*** Opening Source data ***

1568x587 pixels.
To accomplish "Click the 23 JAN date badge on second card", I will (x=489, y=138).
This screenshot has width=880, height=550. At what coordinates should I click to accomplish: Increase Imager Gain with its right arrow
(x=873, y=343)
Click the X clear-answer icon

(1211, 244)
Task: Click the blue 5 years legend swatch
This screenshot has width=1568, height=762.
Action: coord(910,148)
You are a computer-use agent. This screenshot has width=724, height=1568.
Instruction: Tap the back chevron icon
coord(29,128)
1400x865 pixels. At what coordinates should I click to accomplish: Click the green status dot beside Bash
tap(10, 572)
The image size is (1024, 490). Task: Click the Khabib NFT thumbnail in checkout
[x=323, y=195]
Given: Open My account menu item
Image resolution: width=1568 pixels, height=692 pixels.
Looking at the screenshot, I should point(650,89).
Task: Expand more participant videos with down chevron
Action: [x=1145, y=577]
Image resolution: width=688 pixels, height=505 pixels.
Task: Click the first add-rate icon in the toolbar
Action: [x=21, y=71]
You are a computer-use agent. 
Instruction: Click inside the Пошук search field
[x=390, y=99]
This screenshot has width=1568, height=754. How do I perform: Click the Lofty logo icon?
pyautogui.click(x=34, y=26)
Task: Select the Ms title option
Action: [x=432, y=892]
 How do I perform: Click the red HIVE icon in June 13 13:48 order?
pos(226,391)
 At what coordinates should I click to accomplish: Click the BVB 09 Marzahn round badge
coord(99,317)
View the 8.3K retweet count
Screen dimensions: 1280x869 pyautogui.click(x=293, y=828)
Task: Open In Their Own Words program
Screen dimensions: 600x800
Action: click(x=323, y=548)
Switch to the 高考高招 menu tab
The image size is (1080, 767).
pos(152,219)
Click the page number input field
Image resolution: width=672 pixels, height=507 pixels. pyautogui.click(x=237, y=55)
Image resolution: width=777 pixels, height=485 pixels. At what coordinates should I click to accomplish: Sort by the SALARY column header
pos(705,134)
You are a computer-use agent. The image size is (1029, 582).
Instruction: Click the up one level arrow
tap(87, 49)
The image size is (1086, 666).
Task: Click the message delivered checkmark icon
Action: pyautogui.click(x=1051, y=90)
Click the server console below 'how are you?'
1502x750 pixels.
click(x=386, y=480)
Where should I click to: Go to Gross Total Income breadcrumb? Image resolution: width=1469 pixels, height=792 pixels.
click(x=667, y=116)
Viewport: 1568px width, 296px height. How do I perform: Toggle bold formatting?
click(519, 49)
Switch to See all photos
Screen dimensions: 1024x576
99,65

*** Closing Source data ***

◆ **Exercise brief**
Show every line in the entries above that contains the string "menu".

◆ **Your solution**
Given: Open My account menu item
Switch to the 高考高招 menu tab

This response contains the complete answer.